[Items listed in a dataset]
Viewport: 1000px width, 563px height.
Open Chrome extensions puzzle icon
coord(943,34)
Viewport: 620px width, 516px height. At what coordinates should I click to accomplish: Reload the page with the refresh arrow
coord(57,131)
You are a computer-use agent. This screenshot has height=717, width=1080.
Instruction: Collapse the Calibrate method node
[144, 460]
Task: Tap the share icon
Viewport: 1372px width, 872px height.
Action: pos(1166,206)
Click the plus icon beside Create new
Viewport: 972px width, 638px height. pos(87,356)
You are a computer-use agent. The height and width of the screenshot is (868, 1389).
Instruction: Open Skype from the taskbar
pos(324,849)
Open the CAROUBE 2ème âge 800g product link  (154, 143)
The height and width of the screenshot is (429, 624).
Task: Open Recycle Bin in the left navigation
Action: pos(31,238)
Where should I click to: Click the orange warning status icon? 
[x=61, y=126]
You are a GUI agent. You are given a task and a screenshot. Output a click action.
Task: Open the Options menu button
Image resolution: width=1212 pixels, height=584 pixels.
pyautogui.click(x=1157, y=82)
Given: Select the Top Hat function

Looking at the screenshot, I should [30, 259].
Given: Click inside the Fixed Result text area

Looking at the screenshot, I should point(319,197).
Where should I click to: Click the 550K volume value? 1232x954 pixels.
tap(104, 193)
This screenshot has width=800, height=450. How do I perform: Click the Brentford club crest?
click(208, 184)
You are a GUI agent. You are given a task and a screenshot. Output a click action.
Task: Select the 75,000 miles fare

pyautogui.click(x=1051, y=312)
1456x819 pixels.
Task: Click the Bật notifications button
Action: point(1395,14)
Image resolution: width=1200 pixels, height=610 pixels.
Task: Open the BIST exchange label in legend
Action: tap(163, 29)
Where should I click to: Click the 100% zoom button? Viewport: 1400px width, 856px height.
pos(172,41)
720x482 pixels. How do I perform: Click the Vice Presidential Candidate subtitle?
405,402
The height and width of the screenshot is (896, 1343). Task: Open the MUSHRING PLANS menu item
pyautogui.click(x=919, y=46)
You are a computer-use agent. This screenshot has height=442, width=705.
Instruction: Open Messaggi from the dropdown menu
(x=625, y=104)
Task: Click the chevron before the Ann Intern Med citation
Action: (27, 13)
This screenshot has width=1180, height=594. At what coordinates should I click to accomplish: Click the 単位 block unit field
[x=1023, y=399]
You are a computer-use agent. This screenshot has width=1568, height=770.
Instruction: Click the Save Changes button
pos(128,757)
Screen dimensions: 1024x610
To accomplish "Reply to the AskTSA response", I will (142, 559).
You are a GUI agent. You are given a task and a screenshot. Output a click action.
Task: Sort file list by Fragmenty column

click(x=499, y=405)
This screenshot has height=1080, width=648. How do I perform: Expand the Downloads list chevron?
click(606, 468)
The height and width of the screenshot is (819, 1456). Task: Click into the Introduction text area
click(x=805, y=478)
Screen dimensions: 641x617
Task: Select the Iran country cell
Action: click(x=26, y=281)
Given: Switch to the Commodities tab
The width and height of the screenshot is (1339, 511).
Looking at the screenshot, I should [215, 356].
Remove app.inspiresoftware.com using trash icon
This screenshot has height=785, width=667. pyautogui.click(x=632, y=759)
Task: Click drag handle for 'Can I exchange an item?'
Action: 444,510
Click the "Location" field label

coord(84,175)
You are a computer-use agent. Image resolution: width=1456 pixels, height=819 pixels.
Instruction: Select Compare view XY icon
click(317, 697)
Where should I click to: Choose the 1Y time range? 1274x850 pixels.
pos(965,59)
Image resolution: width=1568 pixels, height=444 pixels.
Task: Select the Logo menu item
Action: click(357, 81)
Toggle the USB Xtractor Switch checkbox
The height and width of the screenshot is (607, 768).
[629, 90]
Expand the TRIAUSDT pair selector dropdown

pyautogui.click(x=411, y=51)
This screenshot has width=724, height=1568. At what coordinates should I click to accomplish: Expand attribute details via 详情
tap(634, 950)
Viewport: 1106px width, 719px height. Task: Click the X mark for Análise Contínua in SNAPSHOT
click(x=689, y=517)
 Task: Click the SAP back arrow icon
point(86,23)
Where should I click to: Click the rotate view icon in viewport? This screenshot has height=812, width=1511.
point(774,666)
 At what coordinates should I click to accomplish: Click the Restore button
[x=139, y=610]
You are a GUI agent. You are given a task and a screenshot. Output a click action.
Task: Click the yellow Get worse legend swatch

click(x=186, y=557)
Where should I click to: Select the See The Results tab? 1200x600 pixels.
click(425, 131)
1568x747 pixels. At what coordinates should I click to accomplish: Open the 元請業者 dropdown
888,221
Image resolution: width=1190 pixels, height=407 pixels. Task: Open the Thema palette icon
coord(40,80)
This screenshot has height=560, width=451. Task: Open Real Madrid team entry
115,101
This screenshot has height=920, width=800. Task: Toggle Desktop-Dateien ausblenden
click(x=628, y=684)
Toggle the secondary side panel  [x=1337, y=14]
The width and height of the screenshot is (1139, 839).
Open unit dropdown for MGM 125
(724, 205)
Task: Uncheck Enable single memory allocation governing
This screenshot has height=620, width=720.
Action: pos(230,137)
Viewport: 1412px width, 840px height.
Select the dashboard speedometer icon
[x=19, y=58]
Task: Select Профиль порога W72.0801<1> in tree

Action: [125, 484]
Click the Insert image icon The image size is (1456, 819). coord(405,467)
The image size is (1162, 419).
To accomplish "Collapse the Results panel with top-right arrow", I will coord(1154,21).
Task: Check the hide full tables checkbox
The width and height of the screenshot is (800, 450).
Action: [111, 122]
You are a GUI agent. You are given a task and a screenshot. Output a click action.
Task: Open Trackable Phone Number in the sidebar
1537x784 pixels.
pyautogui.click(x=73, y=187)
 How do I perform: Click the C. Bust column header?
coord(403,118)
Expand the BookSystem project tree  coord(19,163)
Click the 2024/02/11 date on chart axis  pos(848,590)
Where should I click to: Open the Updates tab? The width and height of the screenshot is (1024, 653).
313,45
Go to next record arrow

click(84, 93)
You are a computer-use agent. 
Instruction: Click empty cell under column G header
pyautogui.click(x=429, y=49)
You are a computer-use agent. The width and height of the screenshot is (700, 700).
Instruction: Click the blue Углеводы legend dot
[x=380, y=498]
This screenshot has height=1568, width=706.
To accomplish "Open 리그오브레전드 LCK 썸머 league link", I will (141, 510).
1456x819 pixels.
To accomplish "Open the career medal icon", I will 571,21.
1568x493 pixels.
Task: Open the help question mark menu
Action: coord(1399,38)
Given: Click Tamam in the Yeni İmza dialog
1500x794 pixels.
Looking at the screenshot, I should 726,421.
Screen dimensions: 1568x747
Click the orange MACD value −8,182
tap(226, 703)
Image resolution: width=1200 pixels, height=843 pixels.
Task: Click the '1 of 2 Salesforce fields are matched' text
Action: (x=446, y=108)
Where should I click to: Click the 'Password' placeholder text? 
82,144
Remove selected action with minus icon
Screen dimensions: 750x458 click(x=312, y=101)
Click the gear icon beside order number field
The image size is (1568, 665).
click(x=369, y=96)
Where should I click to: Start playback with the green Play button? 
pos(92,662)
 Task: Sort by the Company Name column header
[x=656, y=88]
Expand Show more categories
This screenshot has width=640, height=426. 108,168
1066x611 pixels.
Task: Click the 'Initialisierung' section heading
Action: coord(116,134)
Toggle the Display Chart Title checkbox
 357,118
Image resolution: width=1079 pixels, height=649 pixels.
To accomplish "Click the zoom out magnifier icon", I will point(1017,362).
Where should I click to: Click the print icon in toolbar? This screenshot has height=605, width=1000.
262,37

SET PROBLEM -
Update the lines above so that "Where should I click to" becomes "Where do I click to" wherever it occurs, keeping everything else the same.

EXERCISE SOLUTION -
Viewport: 1000px width, 563px height.
Open Chrome extensions puzzle icon
coord(943,34)
Viewport: 620px width, 516px height. At what coordinates should I click to accomplish: Reload the page with the refresh arrow
coord(57,131)
You are a computer-use agent. This screenshot has height=717, width=1080.
Instruction: Collapse the Calibrate method node
[144, 460]
Task: Tap the share icon
Viewport: 1372px width, 872px height.
Action: pos(1166,206)
Click the plus icon beside Create new
Viewport: 972px width, 638px height. pos(87,356)
You are a computer-use agent. The height and width of the screenshot is (868, 1389).
Instruction: Open Skype from the taskbar
pos(324,849)
Open the CAROUBE 2ème âge 800g product link  (154, 143)
The height and width of the screenshot is (429, 624).
Task: Open Recycle Bin in the left navigation
Action: pos(31,238)
Where do I click to: Click the orange warning status icon? 
[x=61, y=126]
You are a GUI agent. You are given a task and a screenshot. Output a click action.
Task: Open the Options menu button
Image resolution: width=1212 pixels, height=584 pixels.
pyautogui.click(x=1157, y=82)
Given: Select the Top Hat function

Looking at the screenshot, I should [30, 259].
Given: Click inside the Fixed Result text area

Looking at the screenshot, I should point(319,197).
Where do I click to: Click the 550K volume value? 1232x954 pixels.
tap(104, 193)
This screenshot has width=800, height=450. How do I perform: Click the Brentford club crest?
click(208, 184)
You are a GUI agent. You are given a task and a screenshot. Output a click action.
Task: Select the 75,000 miles fare

pyautogui.click(x=1051, y=312)
1456x819 pixels.
Task: Click the Bật notifications button
Action: point(1395,14)
Image resolution: width=1200 pixels, height=610 pixels.
Task: Open the BIST exchange label in legend
Action: tap(163, 29)
Where do I click to: Click the 100% zoom button? Viewport: 1400px width, 856px height.
pos(172,41)
720x482 pixels. How do I perform: Click the Vice Presidential Candidate subtitle?
405,402
The height and width of the screenshot is (896, 1343). Task: Open the MUSHRING PLANS menu item
pyautogui.click(x=919, y=46)
You are a computer-use agent. This screenshot has height=442, width=705.
Instruction: Open Messaggi from the dropdown menu
(x=625, y=104)
Task: Click the chevron before the Ann Intern Med citation
Action: (27, 13)
This screenshot has width=1180, height=594. At what coordinates should I click to accomplish: Click the 単位 block unit field
[x=1023, y=399]
You are a computer-use agent. This screenshot has width=1568, height=770.
Instruction: Click the Save Changes button
pos(128,757)
Screen dimensions: 1024x610
To accomplish "Reply to the AskTSA response", I will (142, 559).
You are a GUI agent. You are given a task and a screenshot. Output a click action.
Task: Sort file list by Fragmenty column

click(x=499, y=405)
This screenshot has height=1080, width=648. How do I perform: Expand the Downloads list chevron?
click(606, 468)
The height and width of the screenshot is (819, 1456). Task: Click into the Introduction text area
click(x=805, y=478)
Screen dimensions: 641x617
Task: Select the Iran country cell
Action: click(x=26, y=281)
Given: Switch to the Commodities tab
The width and height of the screenshot is (1339, 511).
Looking at the screenshot, I should [215, 356].
Remove app.inspiresoftware.com using trash icon
This screenshot has height=785, width=667. pyautogui.click(x=632, y=759)
Task: Click drag handle for 'Can I exchange an item?'
Action: 444,510
Click the "Location" field label

coord(84,175)
You are a computer-use agent. Image resolution: width=1456 pixels, height=819 pixels.
Instruction: Select Compare view XY icon
click(317, 697)
Where do I click to: Choose the 1Y time range? 1274x850 pixels.
pos(965,59)
Image resolution: width=1568 pixels, height=444 pixels.
Task: Select the Logo menu item
Action: click(357, 81)
Toggle the USB Xtractor Switch checkbox
The height and width of the screenshot is (607, 768).
[629, 90]
Expand the TRIAUSDT pair selector dropdown

pyautogui.click(x=411, y=51)
This screenshot has width=724, height=1568. At what coordinates should I click to accomplish: Expand attribute details via 详情
tap(634, 950)
Viewport: 1106px width, 719px height. Task: Click the X mark for Análise Contínua in SNAPSHOT
click(x=689, y=517)
 Task: Click the SAP back arrow icon
point(86,23)
Where do I click to: Click the rotate view icon in viewport? This screenshot has height=812, width=1511.
point(774,666)
 At what coordinates should I click to accomplish: Click the Restore button
[x=139, y=610]
You are a GUI agent. You are given a task and a screenshot. Output a click action.
Task: Click the yellow Get worse legend swatch

click(x=186, y=557)
Where do I click to: Select the See The Results tab? 1200x600 pixels.
click(425, 131)
1568x747 pixels. At what coordinates should I click to accomplish: Open the 元請業者 dropdown
888,221
Image resolution: width=1190 pixels, height=407 pixels. Task: Open the Thema palette icon
coord(40,80)
This screenshot has height=560, width=451. Task: Open Real Madrid team entry
115,101
This screenshot has height=920, width=800. Task: Toggle Desktop-Dateien ausblenden
click(x=628, y=684)
Toggle the secondary side panel  [x=1337, y=14]
The width and height of the screenshot is (1139, 839).
Open unit dropdown for MGM 125
(724, 205)
Task: Uncheck Enable single memory allocation governing
This screenshot has height=620, width=720.
Action: pos(230,137)
Viewport: 1412px width, 840px height.
Select the dashboard speedometer icon
[x=19, y=58]
Task: Select Профиль порога W72.0801<1> in tree

Action: [125, 484]
Click the Insert image icon The image size is (1456, 819). coord(405,467)
The image size is (1162, 419).
To accomplish "Collapse the Results panel with top-right arrow", I will coord(1154,21).
Task: Check the hide full tables checkbox
The width and height of the screenshot is (800, 450).
Action: [111, 122]
You are a GUI agent. You are given a task and a screenshot. Output a click action.
Task: Open Trackable Phone Number in the sidebar
1537x784 pixels.
pyautogui.click(x=73, y=187)
 How do I perform: Click the C. Bust column header?
coord(403,118)
Expand the BookSystem project tree  coord(19,163)
Click the 2024/02/11 date on chart axis  pos(848,590)
Where do I click to: Open the Updates tab? The width and height of the screenshot is (1024, 653).
313,45
Go to next record arrow

click(84, 93)
You are a computer-use agent. 
Instruction: Click empty cell under column G header
pyautogui.click(x=429, y=49)
You are a computer-use agent. The width and height of the screenshot is (700, 700).
Instruction: Click the blue Углеводы legend dot
[x=380, y=498]
This screenshot has height=1568, width=706.
To accomplish "Open 리그오브레전드 LCK 썸머 league link", I will (141, 510).
1456x819 pixels.
To accomplish "Open the career medal icon", I will 571,21.
1568x493 pixels.
Task: Open the help question mark menu
Action: coord(1399,38)
Given: Click Tamam in the Yeni İmza dialog
1500x794 pixels.
Looking at the screenshot, I should 726,421.
Screen dimensions: 1568x747
Click the orange MACD value −8,182
tap(226, 703)
Image resolution: width=1200 pixels, height=843 pixels.
Task: Click the '1 of 2 Salesforce fields are matched' text
Action: (x=446, y=108)
Where do I click to: Click the 'Password' placeholder text? 
82,144
Remove selected action with minus icon
Screen dimensions: 750x458 click(x=312, y=101)
Click the gear icon beside order number field
The image size is (1568, 665).
click(x=369, y=96)
Where do I click to: Start playback with the green Play button? 
pos(92,662)
 Task: Sort by the Company Name column header
[x=656, y=88]
Expand Show more categories
This screenshot has width=640, height=426. 108,168
1066x611 pixels.
Task: Click the 'Initialisierung' section heading
Action: coord(116,134)
Toggle the Display Chart Title checkbox
 357,118
Image resolution: width=1079 pixels, height=649 pixels.
To accomplish "Click the zoom out magnifier icon", I will point(1017,362).
Where do I click to: Click the print icon in toolbar? This screenshot has height=605, width=1000.
262,37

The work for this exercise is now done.